È quello che hanno immaginato di fare alcuni matematici, per il gusto di speculare (senza però citare il bignè). Il primo è stato, alla fine del Seicento, lo scienziato inglese Robert Hooke, che ne discusse anche con Newton. Del resto, la legge della gravitazione universale basta a descrivere tutto quello che succederebbe.

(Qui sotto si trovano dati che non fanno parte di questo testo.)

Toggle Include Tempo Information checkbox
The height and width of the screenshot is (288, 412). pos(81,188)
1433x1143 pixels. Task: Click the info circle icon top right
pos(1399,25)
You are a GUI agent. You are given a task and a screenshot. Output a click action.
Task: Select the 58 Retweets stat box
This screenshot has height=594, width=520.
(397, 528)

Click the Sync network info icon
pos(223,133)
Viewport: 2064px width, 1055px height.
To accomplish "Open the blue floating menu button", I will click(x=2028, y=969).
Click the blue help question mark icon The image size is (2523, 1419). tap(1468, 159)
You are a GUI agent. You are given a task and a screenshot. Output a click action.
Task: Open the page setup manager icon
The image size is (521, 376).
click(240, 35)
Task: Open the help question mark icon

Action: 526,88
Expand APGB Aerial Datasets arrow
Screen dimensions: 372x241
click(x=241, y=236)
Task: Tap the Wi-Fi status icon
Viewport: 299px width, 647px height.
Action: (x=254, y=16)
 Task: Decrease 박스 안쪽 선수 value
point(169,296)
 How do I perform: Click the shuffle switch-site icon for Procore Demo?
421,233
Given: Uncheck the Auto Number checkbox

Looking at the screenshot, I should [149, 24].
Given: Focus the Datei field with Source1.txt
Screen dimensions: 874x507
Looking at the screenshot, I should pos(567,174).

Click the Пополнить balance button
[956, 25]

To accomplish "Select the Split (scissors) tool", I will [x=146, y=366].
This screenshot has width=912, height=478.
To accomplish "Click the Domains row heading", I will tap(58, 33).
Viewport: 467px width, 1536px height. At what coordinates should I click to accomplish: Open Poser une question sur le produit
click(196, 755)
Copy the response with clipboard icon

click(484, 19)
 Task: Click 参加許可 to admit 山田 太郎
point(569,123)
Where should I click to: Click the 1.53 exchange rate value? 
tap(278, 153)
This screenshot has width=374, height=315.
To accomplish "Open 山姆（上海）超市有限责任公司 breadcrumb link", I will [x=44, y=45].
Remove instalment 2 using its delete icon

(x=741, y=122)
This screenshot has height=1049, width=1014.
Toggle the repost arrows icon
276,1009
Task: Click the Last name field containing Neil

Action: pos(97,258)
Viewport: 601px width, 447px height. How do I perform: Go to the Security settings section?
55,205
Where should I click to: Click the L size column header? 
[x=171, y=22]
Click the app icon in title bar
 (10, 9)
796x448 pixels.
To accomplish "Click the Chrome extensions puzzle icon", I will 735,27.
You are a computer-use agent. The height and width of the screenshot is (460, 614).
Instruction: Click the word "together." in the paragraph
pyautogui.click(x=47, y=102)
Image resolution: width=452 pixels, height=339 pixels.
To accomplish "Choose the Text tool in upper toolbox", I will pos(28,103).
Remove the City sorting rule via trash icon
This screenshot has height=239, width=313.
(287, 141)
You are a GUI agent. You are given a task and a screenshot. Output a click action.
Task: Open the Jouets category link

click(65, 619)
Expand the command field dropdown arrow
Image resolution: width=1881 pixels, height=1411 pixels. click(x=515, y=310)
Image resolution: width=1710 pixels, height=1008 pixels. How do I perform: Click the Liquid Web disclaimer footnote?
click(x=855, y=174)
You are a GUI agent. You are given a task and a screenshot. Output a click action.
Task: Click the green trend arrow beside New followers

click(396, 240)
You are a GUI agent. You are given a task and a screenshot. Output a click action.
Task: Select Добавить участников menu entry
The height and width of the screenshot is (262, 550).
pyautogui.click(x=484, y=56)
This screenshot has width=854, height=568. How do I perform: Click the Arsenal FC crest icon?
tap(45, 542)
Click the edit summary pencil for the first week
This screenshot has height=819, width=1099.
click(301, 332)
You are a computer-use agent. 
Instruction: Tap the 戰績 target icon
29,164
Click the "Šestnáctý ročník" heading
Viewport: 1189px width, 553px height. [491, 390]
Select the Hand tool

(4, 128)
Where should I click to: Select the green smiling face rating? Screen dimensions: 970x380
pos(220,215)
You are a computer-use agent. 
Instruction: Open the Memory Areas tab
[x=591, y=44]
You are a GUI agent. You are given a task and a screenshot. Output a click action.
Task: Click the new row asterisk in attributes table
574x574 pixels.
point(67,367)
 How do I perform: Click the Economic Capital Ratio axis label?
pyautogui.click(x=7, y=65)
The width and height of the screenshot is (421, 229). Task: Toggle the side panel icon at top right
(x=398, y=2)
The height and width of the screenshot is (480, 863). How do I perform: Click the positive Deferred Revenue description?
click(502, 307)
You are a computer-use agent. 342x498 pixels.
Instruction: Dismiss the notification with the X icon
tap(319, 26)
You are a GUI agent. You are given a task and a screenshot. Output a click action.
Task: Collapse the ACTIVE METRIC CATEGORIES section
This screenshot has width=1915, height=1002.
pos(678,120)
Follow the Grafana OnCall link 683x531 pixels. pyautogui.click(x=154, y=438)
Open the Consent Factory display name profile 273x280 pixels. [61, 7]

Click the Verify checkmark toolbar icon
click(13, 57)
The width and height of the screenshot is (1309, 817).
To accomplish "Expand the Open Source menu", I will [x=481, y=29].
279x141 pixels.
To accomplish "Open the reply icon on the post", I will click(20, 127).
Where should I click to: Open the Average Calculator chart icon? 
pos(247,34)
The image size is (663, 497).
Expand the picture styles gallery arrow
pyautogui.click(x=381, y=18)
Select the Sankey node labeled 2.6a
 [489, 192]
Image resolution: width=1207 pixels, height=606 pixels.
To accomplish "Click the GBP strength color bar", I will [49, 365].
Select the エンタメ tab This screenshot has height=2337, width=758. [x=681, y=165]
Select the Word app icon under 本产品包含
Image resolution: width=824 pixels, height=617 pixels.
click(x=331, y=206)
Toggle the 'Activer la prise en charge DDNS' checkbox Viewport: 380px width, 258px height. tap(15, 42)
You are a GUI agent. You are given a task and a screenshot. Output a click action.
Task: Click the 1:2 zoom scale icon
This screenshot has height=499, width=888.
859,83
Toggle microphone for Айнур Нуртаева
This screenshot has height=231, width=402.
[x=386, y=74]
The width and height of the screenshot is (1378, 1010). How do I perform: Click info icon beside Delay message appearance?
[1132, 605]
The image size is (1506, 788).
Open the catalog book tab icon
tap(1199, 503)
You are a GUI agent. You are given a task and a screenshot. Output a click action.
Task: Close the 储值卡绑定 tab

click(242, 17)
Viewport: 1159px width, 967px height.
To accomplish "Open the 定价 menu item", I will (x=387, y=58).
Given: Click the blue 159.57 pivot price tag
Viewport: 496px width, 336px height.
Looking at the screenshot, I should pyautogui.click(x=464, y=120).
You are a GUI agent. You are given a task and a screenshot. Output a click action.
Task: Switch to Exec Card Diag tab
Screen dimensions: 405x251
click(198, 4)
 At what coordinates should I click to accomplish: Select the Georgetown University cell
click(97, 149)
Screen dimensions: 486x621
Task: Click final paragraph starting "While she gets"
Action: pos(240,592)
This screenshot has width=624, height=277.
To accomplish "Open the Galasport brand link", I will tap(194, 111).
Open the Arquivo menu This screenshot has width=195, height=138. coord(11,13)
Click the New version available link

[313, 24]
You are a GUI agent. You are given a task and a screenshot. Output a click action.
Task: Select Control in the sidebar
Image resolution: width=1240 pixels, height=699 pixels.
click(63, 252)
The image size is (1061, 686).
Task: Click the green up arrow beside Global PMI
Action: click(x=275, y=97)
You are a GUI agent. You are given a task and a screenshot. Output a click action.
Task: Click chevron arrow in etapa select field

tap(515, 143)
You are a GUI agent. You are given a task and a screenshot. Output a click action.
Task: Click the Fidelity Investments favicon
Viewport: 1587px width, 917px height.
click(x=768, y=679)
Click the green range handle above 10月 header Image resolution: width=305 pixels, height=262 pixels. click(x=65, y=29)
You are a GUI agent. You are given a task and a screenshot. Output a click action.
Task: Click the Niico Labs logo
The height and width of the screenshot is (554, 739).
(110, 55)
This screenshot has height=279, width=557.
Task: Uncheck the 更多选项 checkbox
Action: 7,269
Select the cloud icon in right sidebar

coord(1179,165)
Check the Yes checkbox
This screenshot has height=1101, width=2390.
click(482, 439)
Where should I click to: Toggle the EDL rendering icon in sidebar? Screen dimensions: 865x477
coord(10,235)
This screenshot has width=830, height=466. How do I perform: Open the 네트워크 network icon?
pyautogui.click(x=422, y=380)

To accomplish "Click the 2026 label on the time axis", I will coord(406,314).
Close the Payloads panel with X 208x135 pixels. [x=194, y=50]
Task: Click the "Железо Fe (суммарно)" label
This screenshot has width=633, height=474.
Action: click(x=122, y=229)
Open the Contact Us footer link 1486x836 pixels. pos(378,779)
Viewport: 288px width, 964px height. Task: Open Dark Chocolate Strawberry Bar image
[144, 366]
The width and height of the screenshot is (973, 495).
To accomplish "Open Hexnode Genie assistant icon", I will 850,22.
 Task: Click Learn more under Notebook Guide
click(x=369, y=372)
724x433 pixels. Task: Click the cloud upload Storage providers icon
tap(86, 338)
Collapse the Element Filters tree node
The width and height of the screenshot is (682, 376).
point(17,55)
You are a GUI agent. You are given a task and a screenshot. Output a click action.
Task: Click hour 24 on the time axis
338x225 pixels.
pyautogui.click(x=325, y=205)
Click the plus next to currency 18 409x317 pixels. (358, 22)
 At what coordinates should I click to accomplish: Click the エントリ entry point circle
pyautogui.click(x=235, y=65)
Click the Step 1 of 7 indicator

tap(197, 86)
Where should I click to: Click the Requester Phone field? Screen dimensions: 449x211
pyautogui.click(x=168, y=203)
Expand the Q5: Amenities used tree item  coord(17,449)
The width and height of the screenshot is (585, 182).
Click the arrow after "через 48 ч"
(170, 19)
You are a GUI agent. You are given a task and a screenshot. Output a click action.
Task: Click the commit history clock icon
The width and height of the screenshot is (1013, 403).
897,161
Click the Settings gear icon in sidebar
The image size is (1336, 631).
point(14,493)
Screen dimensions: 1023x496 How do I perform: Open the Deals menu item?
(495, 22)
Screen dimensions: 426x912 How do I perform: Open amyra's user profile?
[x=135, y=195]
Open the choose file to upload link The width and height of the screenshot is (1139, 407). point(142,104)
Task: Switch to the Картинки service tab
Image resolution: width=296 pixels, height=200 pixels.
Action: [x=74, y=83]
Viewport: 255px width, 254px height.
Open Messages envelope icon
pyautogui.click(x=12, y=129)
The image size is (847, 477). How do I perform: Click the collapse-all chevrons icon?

Per questo esperimento mentale bisogna innanzitutto considerare condizioni ideali, cioè concretamente irrealizzabili ma comode per semplificare i calcoli. Assumiamo dunque che la Terra sia una sfera perfetta, che la sua composizione geologica sia omogenea e che nel pozzo non ci sia aria (per evitare gli effetti dell’attrito). Prendiamo dunque due punti agli antipodi – possibilmente sulla terraferma – come per esempio la Cina del Nord e la Patagonia. Supponiamo ora che qualcuno all’estremità cinese del pozzo lasci cadere un bignè. Via via che il bignè scende, la sua velocità aumenta, fino ad arrivare al valore massimo al centro della Terra. A questo punto, sullo slancio, il bignè prosegue il suo tragitto verso la Patagonia, ma l’attrazione della Terra inizia a frenare la sua corsa anziché accelerarla. Così, il bignè rallenta gradualmente sbucando alla superficie a velocità zero: in quell’istante è fermo, proprio come nel momento in cui aveva iniziato la caduta. Subito dopo però l’attrazione gravitazionale lo trascina di nuovo verso il centro della Terra, e poi oltre fino alla Cina. E così via: il bignè oscilla all’infinito come un pendolo. Il tempo che impiega ad arrivare ogni volta da un estremo all’altro è sorprendentemente breve: 42 minuti e 12 secondi.
La cosa curiosa è che il tempo sarebbe lo stesso su un pianeta molto più grande, come Giove: la distanza da percorrere è molto maggiore, ma lo è anche l’accelerazione del bignè a causa della fortissima attrazione gravitazionale (viceversa, su un pianeta picco lo come Mercurio, è minore il diametro ma anche l’attrazione).
Non solo: il tempo sarebbe lo stesso anche se il pozzo fosse scavato fra due località a caso, come per esempio Stoccolma e Trapani. Qualcuno quindi ha pensato che un eventuale “tunnel gravitazionale” fra due città le collegherebbe in un tempo molto minore rispetto ai viaggi aerei. Questo però non è possibile nella realtà: al di là delle difficoltà tecniche – teoricamente sormontabili – resterebbero quelle fisiche. Non dimentichiamo che l’esperimento iniziale era condotto in condizioni ideali. Se si considera anche solo la presenza dell’aria (che nella pratica è inevitabile nel pozzo), allora cambia tutto: l’attrito rallenta il bignè, che quindi non riesce ad affacciarsi alla superficie in Patagonia; continuando, le oscillazioni diventano sempre meno ampie finché, alla lunga, il bignè si ferma al centro del la Terra. Nel caso di un tunnel fra due città, i viaggiatori resterebbero intrappolati nel sottosuolo prima di arrivare a destinazione.